• Extracted material:
Start of Block
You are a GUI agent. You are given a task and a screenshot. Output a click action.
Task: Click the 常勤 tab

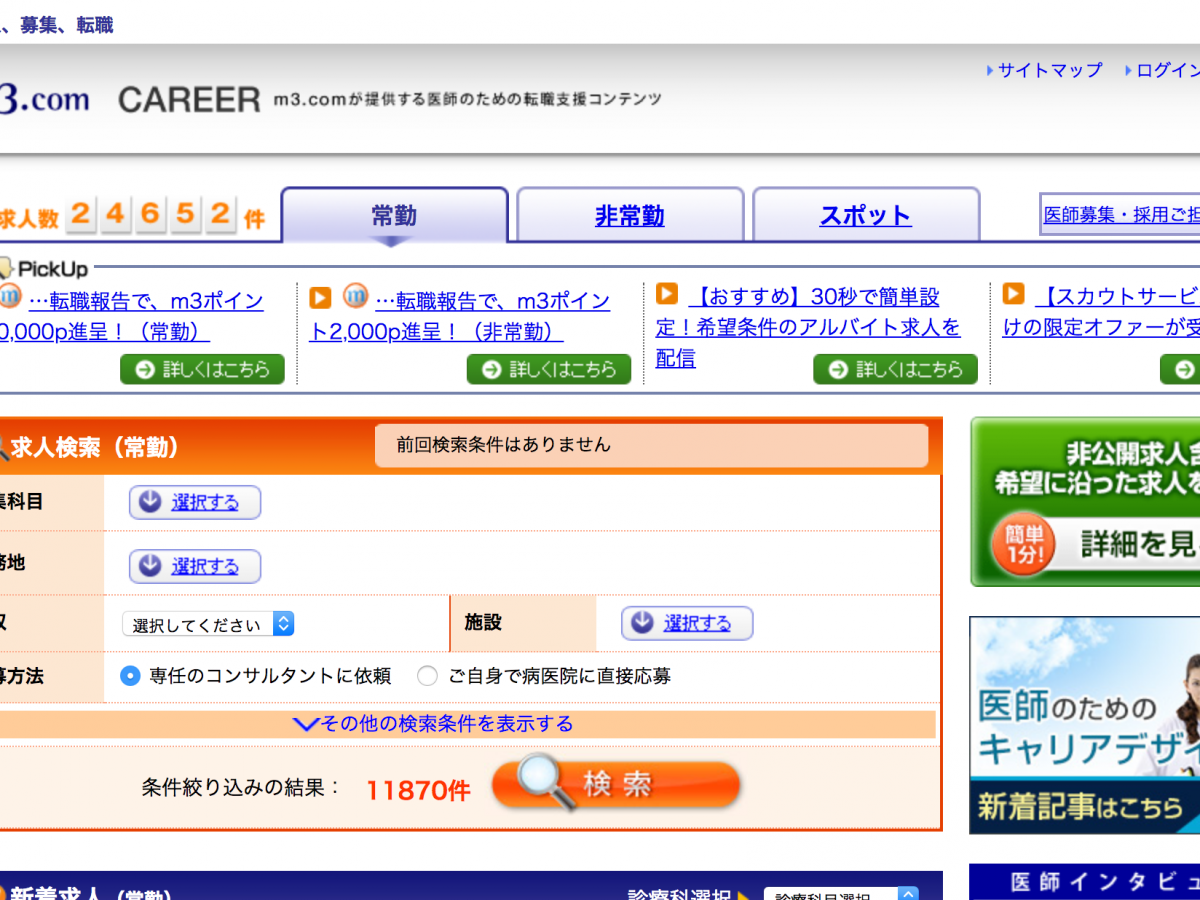(x=394, y=216)
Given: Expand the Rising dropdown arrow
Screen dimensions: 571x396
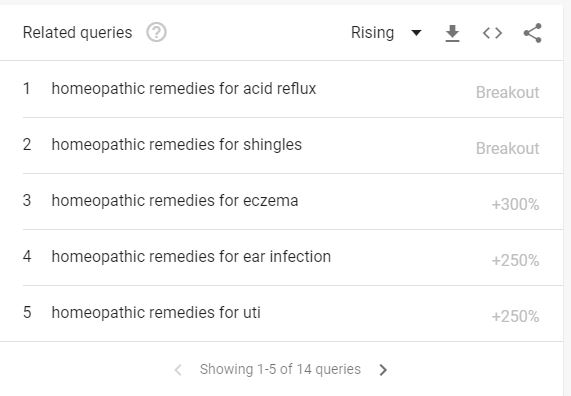Looking at the screenshot, I should click(x=416, y=33).
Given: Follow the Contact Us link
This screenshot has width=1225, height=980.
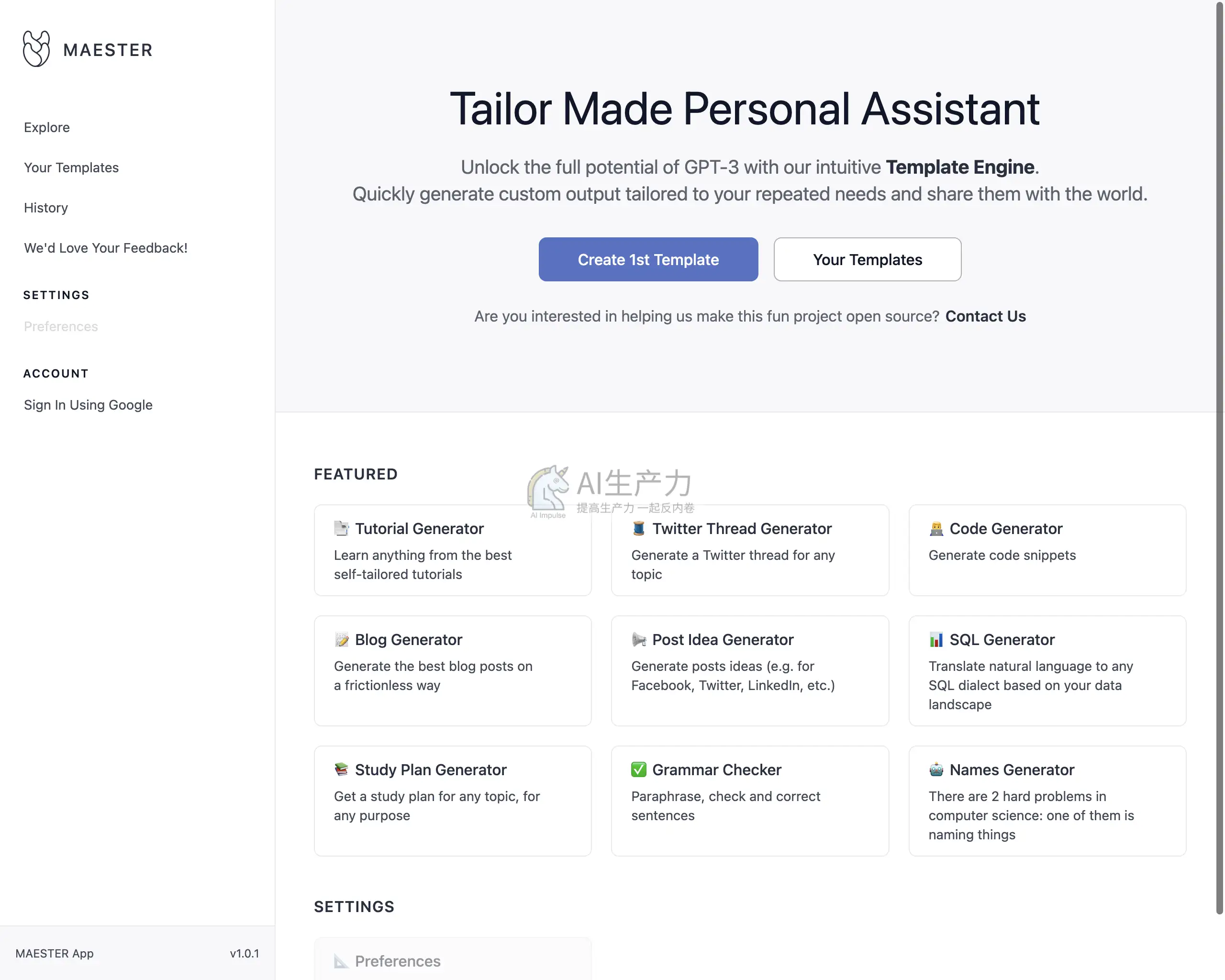Looking at the screenshot, I should pos(985,316).
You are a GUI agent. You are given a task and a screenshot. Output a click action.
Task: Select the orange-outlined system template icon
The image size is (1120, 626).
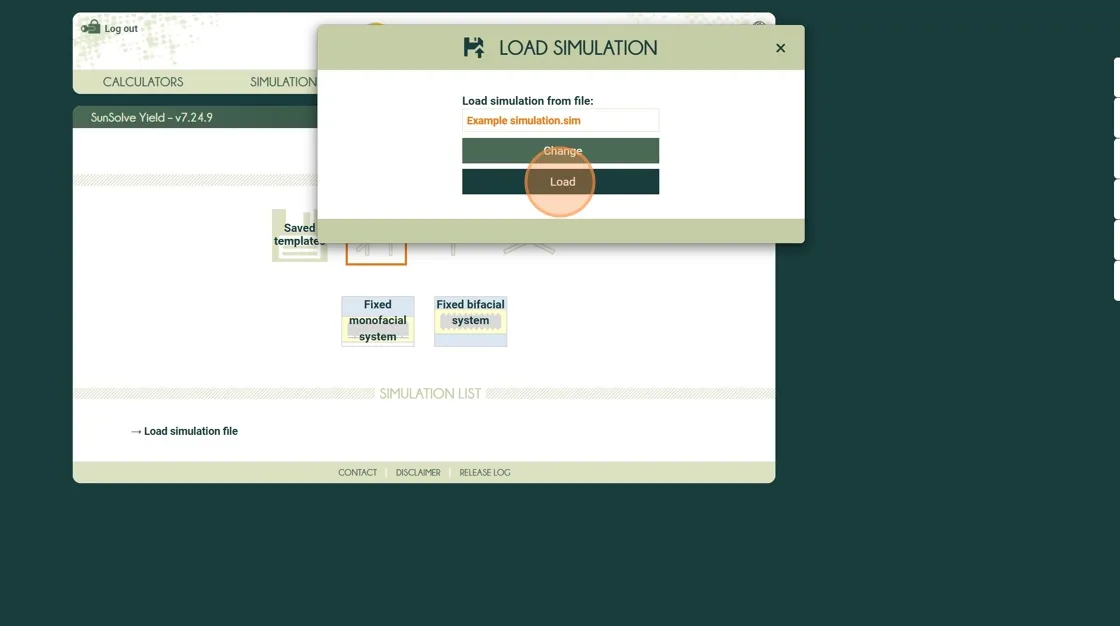pyautogui.click(x=376, y=252)
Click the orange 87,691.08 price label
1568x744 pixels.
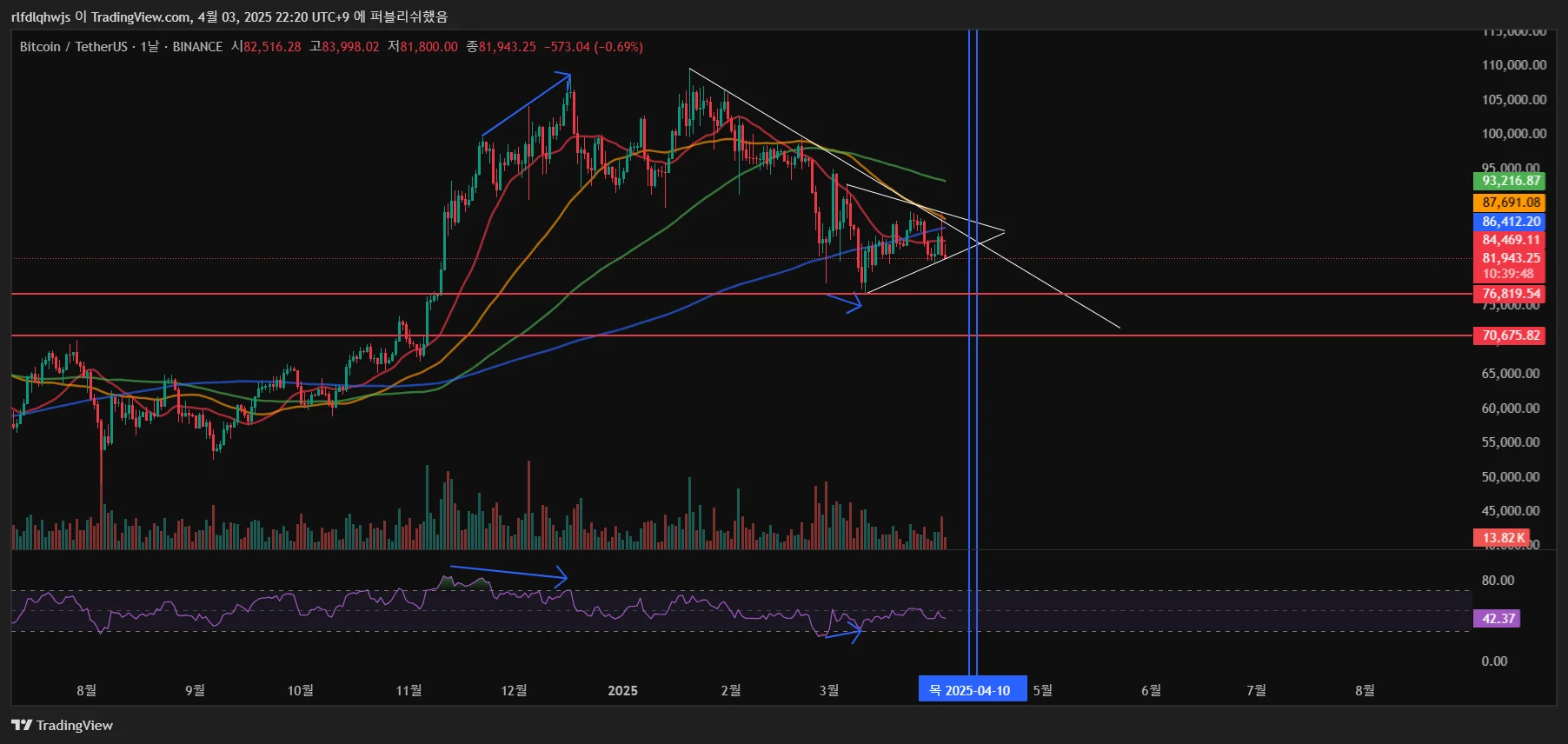pyautogui.click(x=1510, y=203)
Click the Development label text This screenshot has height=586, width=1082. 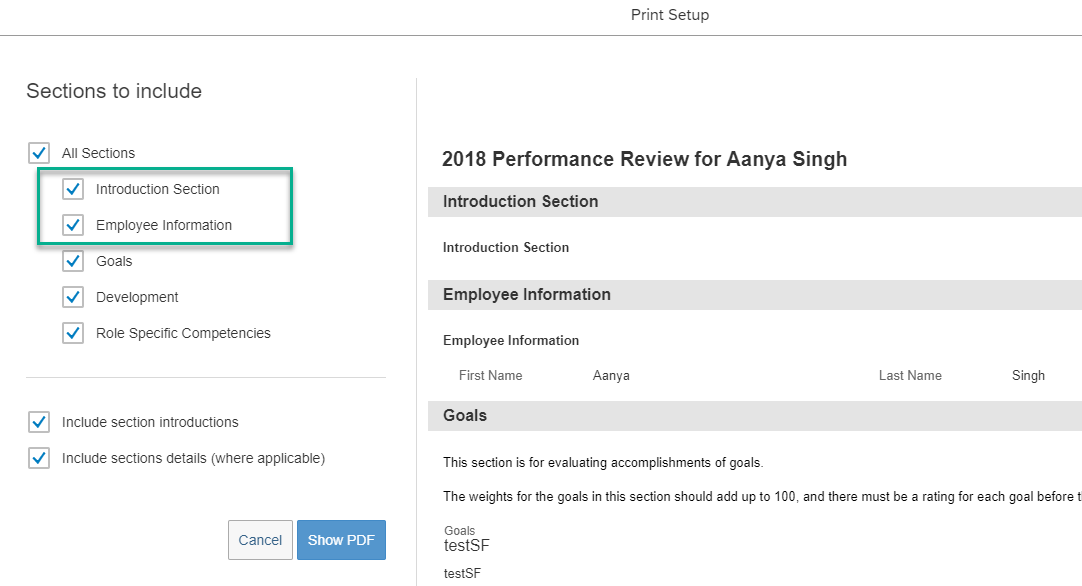click(x=137, y=297)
End of Block
• Task directions:
Reproduce the opening lines of the material above exactly, ending with the line that contains "Given: Follow the Contact Us link". Omit every picture.

• Reply to the exercise:
You are a GUI agent. You are given a task and a screenshot. Output a click action.
Task: Click the 常勤 tab

(x=394, y=216)
Given: Expand the Rising dropdown arrow
Screen dimensions: 571x396
Looking at the screenshot, I should click(x=416, y=33).
Given: Follow the Contact Us link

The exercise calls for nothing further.